**RECORDS PROVIDED:**

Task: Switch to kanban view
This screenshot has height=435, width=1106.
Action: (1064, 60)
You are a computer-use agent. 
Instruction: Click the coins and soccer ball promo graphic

**WHAT YOU ARE ASKED TO DO:**
Each record must be restated word for word, including the last line.

**TASK OUTPUT:**
Task: Switch to kanban view
This screenshot has height=435, width=1106.
Action: (1064, 60)
You are a computer-use agent. 
Instruction: Click the coins and soccer ball promo graphic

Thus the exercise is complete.